Earnings in the fourth quarter were $2.38 a share, UPS said, topping the $2.21 average of analyst estimates compiled by Bloomberg. Sales of $24.5 billion also beat expectations.

UPS offered an annual sales forecast for the first time in a year, a signal that the Atlanta-based courier is regaining visibility into demand conditions after tumultuous trade policies muddied the picture last year. The company expects revenue of about $89.7 billion in 2026, compared with $87.95 billion anticipated by analysts.

“The results show strong execution with more to come in 2026 and 2027,” Stephanie Moore, an analyst at Jefferies Financial Group Inc., wrote in a note.

UPS shares climbed 2.4% as of 9:55 a.m. Tuesday in New York. The stock tumbled 21% last year, while the S&P 500 Index climbed 16%.

Cost savings

UPS said its cost-cut plan resulted in about $3.5 billion of savings in 2025 compared with the year before, in line with its expectations. The company is grappling with high costs in its hourly workforce, thanks in part to a hefty labor contract it signed several year ago with 330,000 members of the International Brotherhood of Teamsters.

The challenges have been compounded by disruptions to international commerce under President Donald Trump’s trade policies.

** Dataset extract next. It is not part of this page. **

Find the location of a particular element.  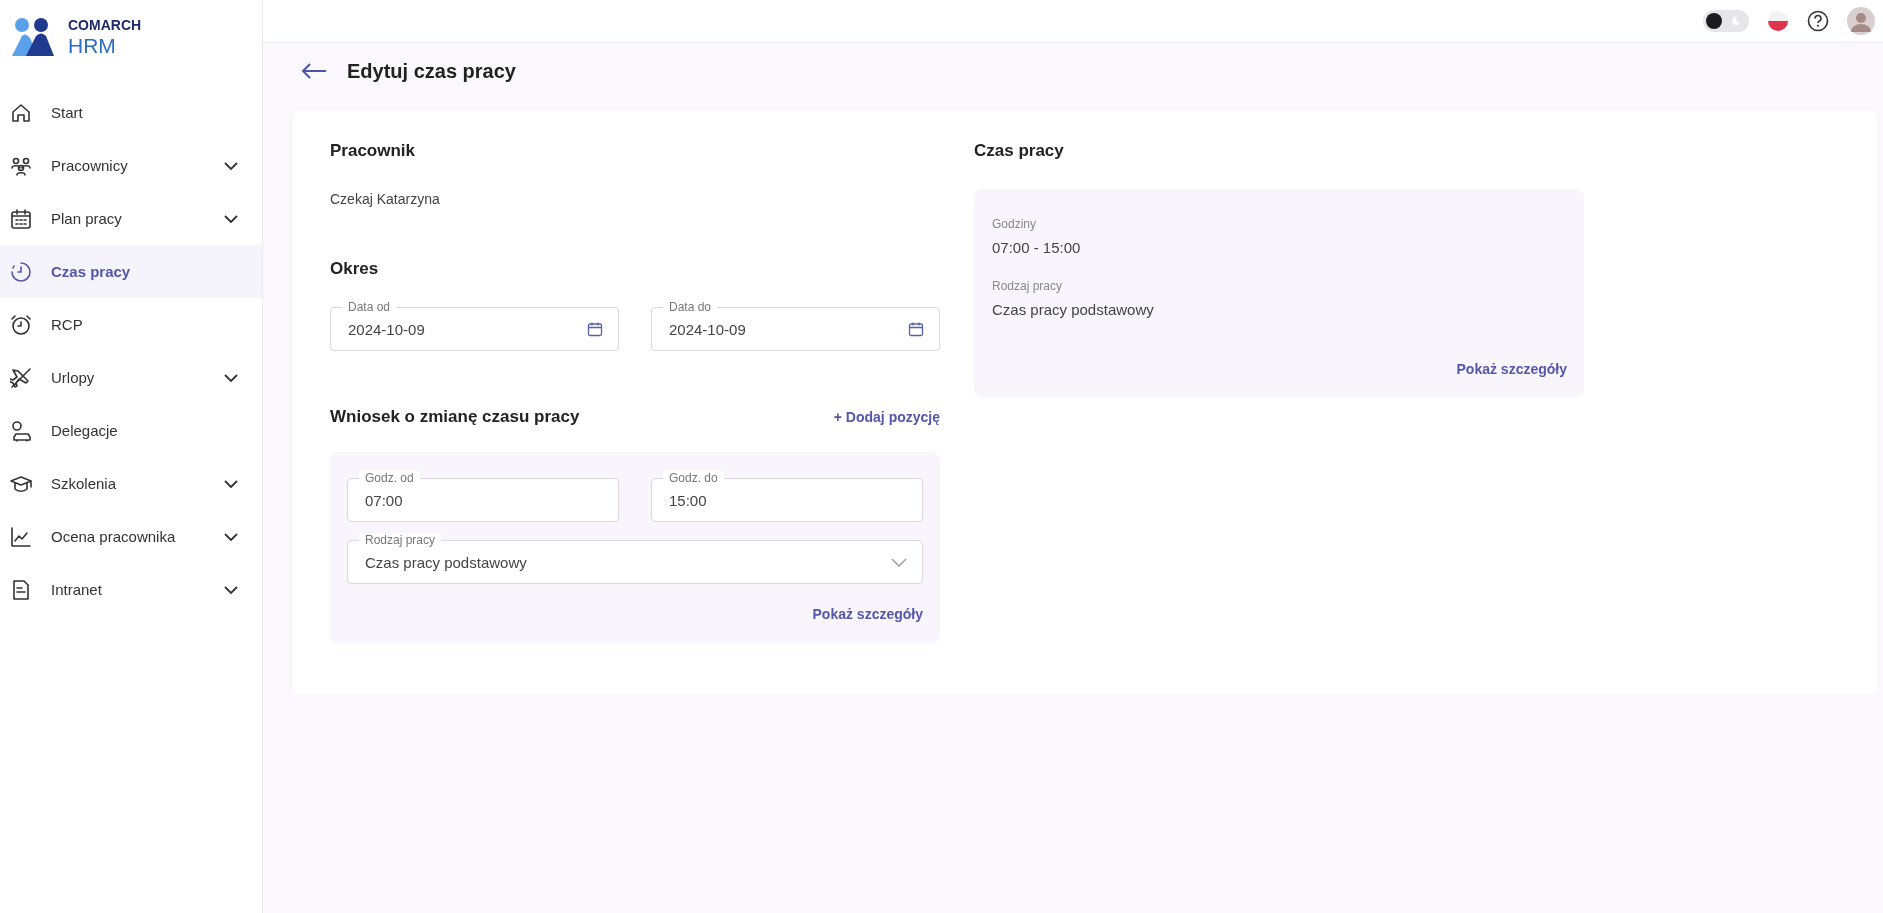

sidebar-item-label: Szkolenia is located at coordinates (84, 484).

UPS also faced operational hurdles last quarter following a November crash of one of its MD-11 jets near UPS’ main hub in Louisville, Kentucky. The Federal Aviation Administration had issued a grounding of all MD-11s pending inspection and fixes.

The company said Tuesday that it retired its MD-11 fleet during the quarter. UPS will replace the lost capacity with 18 Boeing Co. 767 planes, of which 15 are scheduled to be delivered this year.